### TASK GOAL
Could you retype each of the records below word for word, keeping every line unchanged?

>> START SUPPLIED DATA

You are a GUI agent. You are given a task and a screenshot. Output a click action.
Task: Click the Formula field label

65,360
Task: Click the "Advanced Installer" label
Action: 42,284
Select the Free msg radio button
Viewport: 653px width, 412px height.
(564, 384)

>> END SUPPLIED DATA

### CORRECT RESPONSE
You are a GUI agent. You are given a task and a screenshot. Output a click action.
Task: Click the Formula field label

65,360
Task: Click the "Advanced Installer" label
Action: 42,284
Select the Free msg radio button
Viewport: 653px width, 412px height.
(564, 384)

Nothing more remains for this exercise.